--- Extrait du document ---

Un souffle d’invention généreux

« Plusieurs masques sont franchement bouffons et d’autres plus réalistes. Le mélange est indiscutablement réussi dès que l’on en a admis le principe » introduit Frank Fredenrich dans La Tribune.

« D’où cet intérêt, souligne Jean-Bernard Mottet dans les colonnes du Courrier, une nouvelle fois, pour le masque qui interdit toute réelle identification d’un visage bien connu de comédien ou de personnage, incitant au contraire le spectateur au jeu des associations, des images et des souvenirs, de ses fantasmes aussi ».

Ainsi, « la mise en scène de Benno Besson retrouve la dimension du merveilleux et de la féerie qui débouche ici encore sur le bonheur inconditionnel du spectateur » conclut son collègue Daniel Wack.

« A l'époque (au tout début du XVIIe siècle), jouer sans masques était une nouveauté », rappelle Besson.

Hamlet : magnétique ou figé ?

« Alors, le spectateur ‘tranquille’ (cultivé) peut avoir des surprises, sinon un choc, surtout quand le ‘blond Hamlet’ (mais pourquoi blond, que diable ? n’est-il pas dit que la barbe de son père était ‘noire avec des fils d’argent’ ?) apparaît dans son masque noir. »

Benno Besson

C’est au pied des tours du Lignon et à la démolition de Peney que Roger Jendly a trouvé l’atmosphère adéquate pour apprendre le célèbre monologue. 

Les secondes peaux d’Othello

« En bon connaisseur du théâtre de rue, des masques, de la culture balinaise et des carnavals, le metteur en scène colombien grime ses acteurs avec des masques grotesques » rappelle Pierre Chantre de L’Hebdo.
Mais ceux-ci sont utilisés « non comme un signe ou un code – comme c’est le cas dans la commedia dell’arte – mais véritablement comme une seconde peau. ‘Il ne faut pas confondre les codes et les repères, souligne Omar Porras au Journal de Genève. C’est l’intuition qui nous guide.’ »

Scénographe, Fredy Porras conçoit et fabrique les masques du spectacle monté en 1995 :
« En restant dans l’esprit de ce que les comédiens proposent, je crée avec mes demi-masques une microsociété, une sorte de famille où les individus ont leurs ressemblances et leurs différences.

Je les construis sur mesure : il ne faut surtout pas effacer le travail fait sur le personnage. »

Maquillages appuyés : l’alternative

1985 : personnages du Dragon

Bas les masques ! 

En 1985, Benno Besson remonte Le Dragon de Schwartz – un pari audacieux puisque sa première « mise en scène avait suscité le délire tant à Berlin qu’en Occident dès 1966. »

--- Données enregistrées ---

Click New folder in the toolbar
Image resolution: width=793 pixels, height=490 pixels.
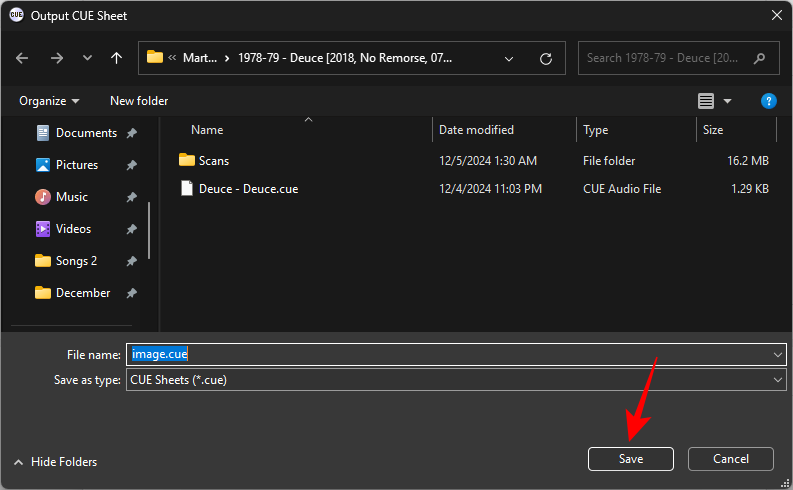139,101
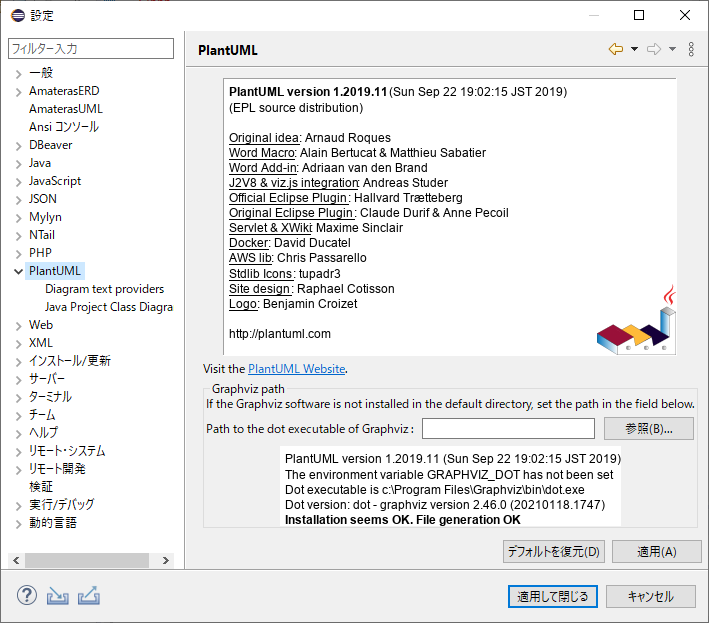Click the Graphviz dot path field
Screen dimensions: 709x623
pos(508,429)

---

Pouvez-vous écrire la suite de l'extrait sur les masques au théâtre, en reprenant juste après sa dernière phrase ?

Réponse attendue =
Et rompt avec un élément de sa signature : « l’espace d’un instant, Werner Strub oublie ses masques pour signer des maquillages étonnants qui s’intègrent si bien au reste du personnage, qu’une unité parfaite est obtenue entre le costume, les traits, le geste et la voix » souligne Philippe Juvet au Courrier.

Il réitère en 1993 pour les tendres héros de Quisaitout et Grobêta, merveille de féerie technique parfois jugée trop guimauve. 

1983 : séance de maquillage pour Quisaitout et Grobêta


 

« Si on se permet d’être tendre, d’être drôle, ça irrite »

« Et à l’intelligentsia qui lui reproche d’endormir le public avec son recours à la féerie, au masque, à l’humour, il garde un chien de sa chienne.
‘La mode, aujourd’hui, veut la dureté. Il faut avoir le grand méchant look.
Je hais cette ambiance fascisante, dont la publicité et certains médias français ‘de pointe’ véhiculent sans innocence les mots d’ordre. Dans ce paysage, c’est une action polémique que de revendiquer le style que je pratique.’ »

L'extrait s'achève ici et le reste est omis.